### [Document excerpt]
I'm curious about how segments are organized inter...
# general
r
I'm curious about how segments are organized internally. From what I've heard, a segment is stored as a single binary file that includes all of the columns and indices for a particular table. I've also heard that StarTree indices are stored as separate binary files (1 file per StarTree Index) but are still considered to be part of the segment. Does anyone have any additional information or resources on how the binary file is organized or used?
I can also add that the column data is dictionary encoded.
And, IIRC, some of the segment data is mmaped (ie memory mapped)
m
Yes, what you described is pretty much how it is. All immutable data is mmaped.
🤔 1
r
Are there mutable portions of the segment that aren't mmaped? If so, what are in these mutuable portions?
m
Actually, let me give the simple answer first. You can consider all segments are mmapped.
By mutable/immutable I actually meant segment that is sealed/committed, vs segment that is open and ingesting events in real-time. Not to be confused with ‘upsert’.
r
When a server is ingesting into a consuming segment it's actually serializing the event into binary. And via mmap, the binary data is written into memory and eventually to disk?
m
Yes, events are indexed as they are ingested. The indexes are kept in memory for some time (via off-heap memory like direct memory or mmap). Then periodically they are sealed and committed to disk
r
In other words, all of the columns are appended and the dictionaries/indexes (include StarTree indexes) are updated in memory when an event is consumed?
m
Yes, except StarTree index is created only while committing to disk.
🤔 1
r
When segments is bounded by time (ie sealed/committed at periodic intervals), is it possible to run into OOM issues when there's a burst in event ingestion?
Last question for the night. Does a StarTree index represent the latest data or does it lag behind the latest consumed events?
m
Startree index is created only when committing the segments, so yes.
r
Thanks for all answers Mayank!
👍 1

### [Actions to take]
1) Answer these about the segment thread:
(a) How is the column data encoded?
(b) At what point is a StarTree index created?
(c) What did "mutable/immutable" actually refer to in the reply about segments?
2) Can you write out the segment thread text starting with "Last question for" and going on through "segments, so yes."?

### [Material]

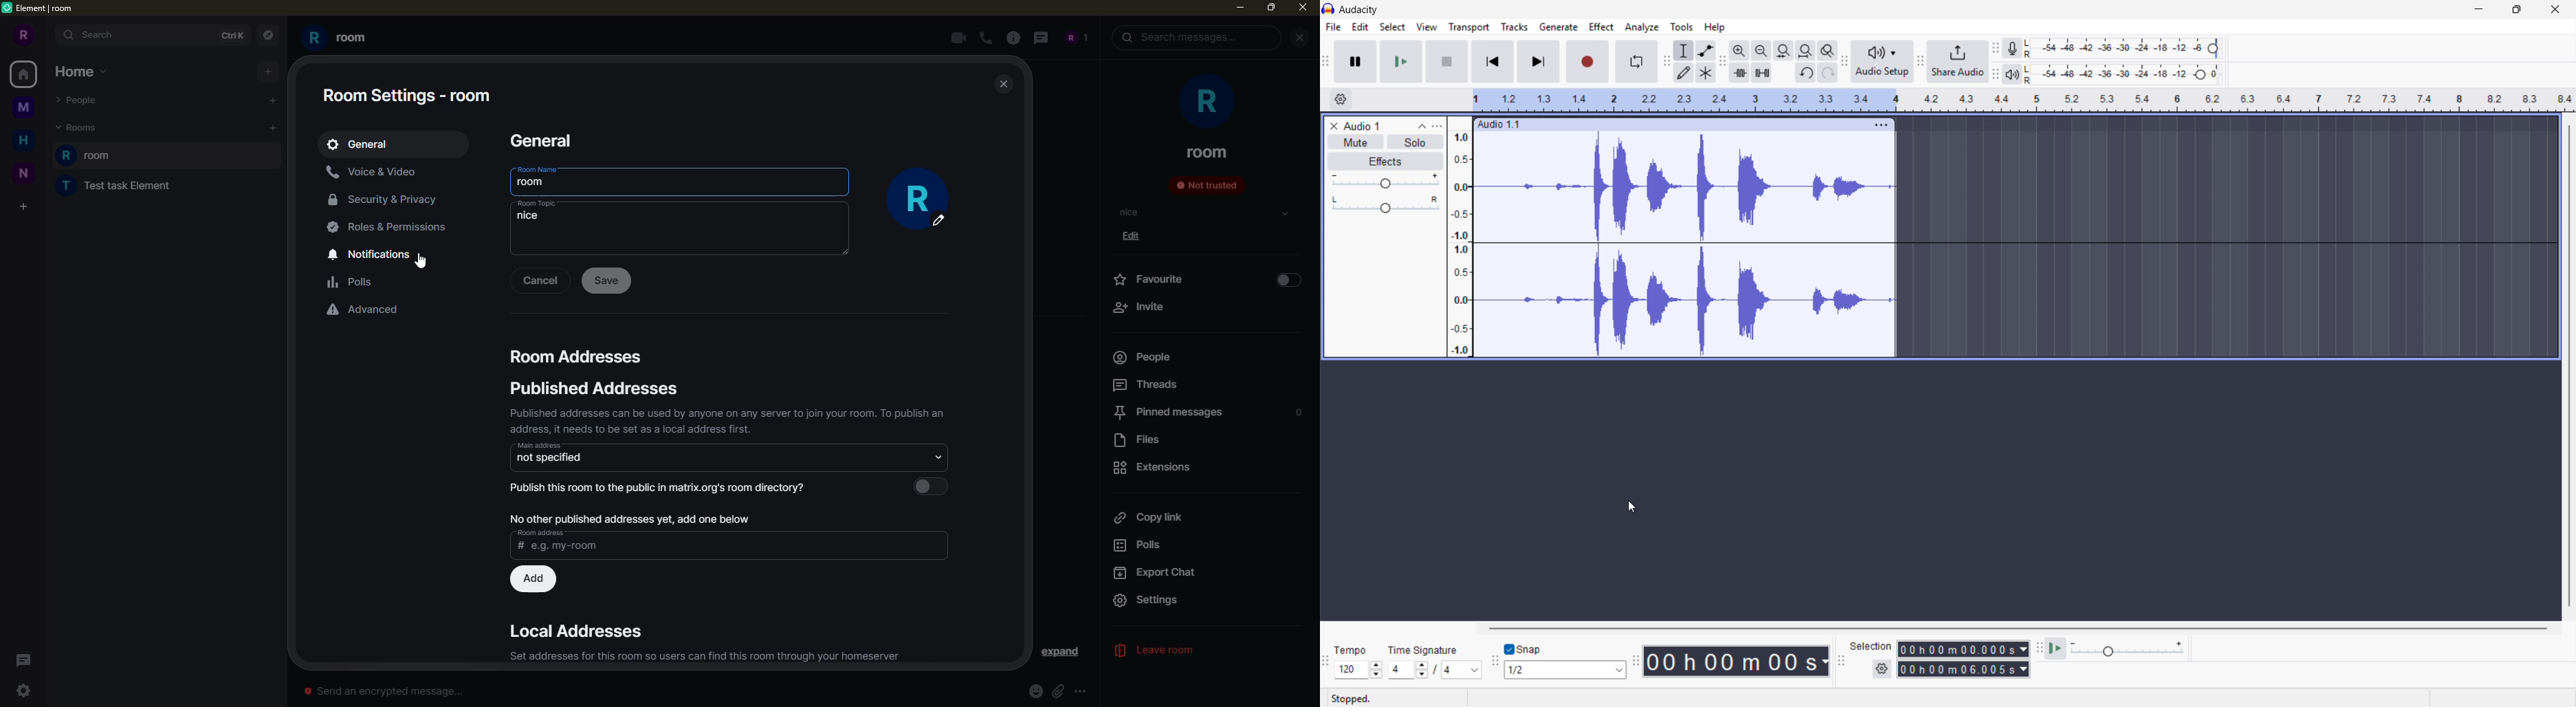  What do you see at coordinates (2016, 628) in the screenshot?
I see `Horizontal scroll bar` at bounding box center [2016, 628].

--

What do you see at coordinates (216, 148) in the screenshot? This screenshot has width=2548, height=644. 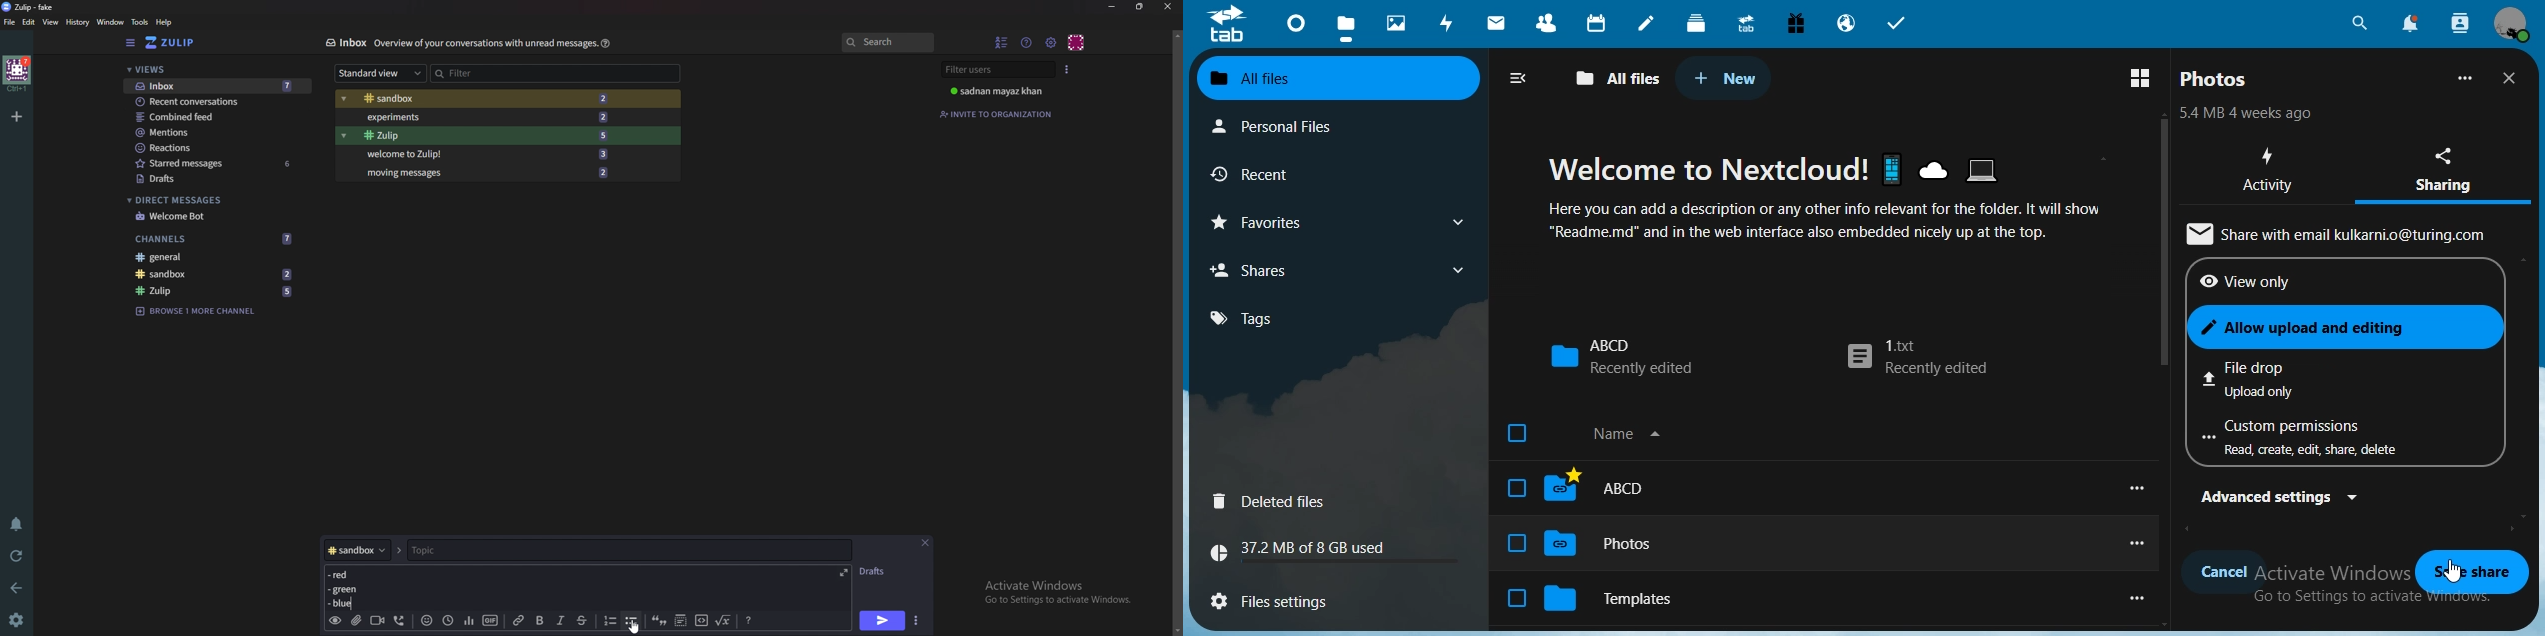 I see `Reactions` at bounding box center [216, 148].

--

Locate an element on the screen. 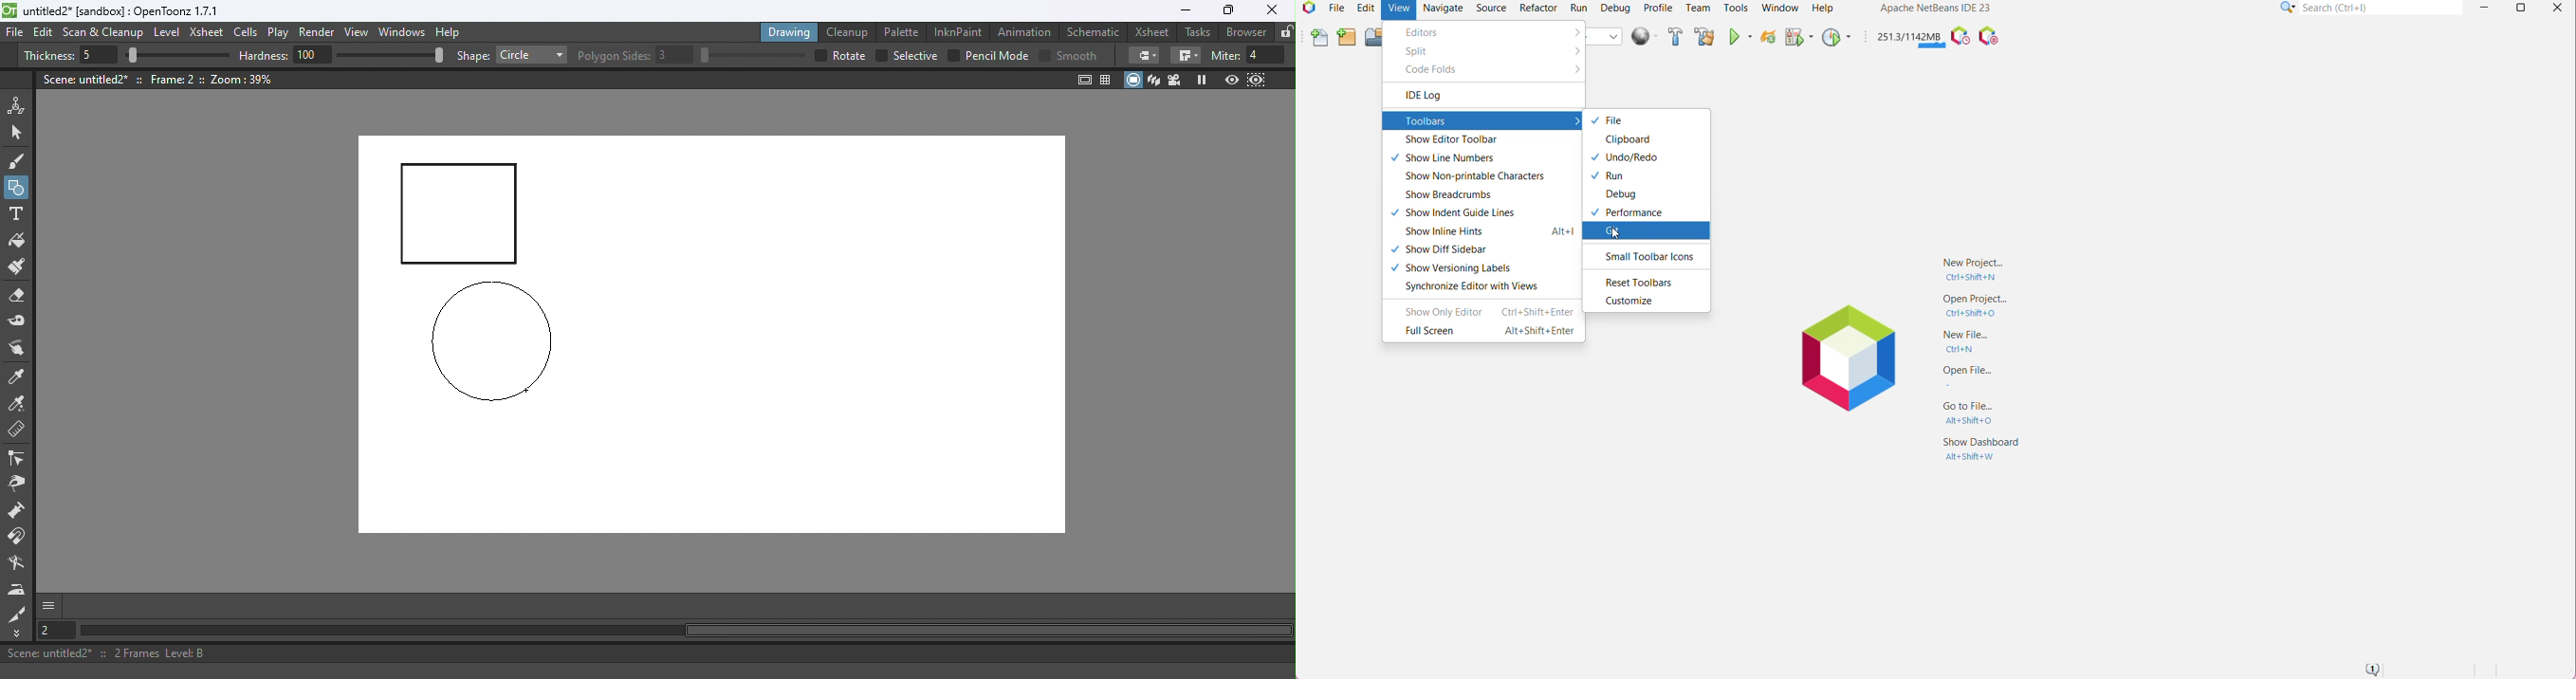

### [Answers per task]
1)
(a) The column data is dictionary encoded.
(b) A StarTree index is created only while the segment is being committed to disk.
(c) It referred to a segment that is sealed/committed versus a segment that is open and ingesting events in real time, not to "upsert".

2)
Last question for the night. Does a StarTree index represent the latest data or does it lag behind the latest consumed events?
m
Startree index is created only when committing the segments, so yes.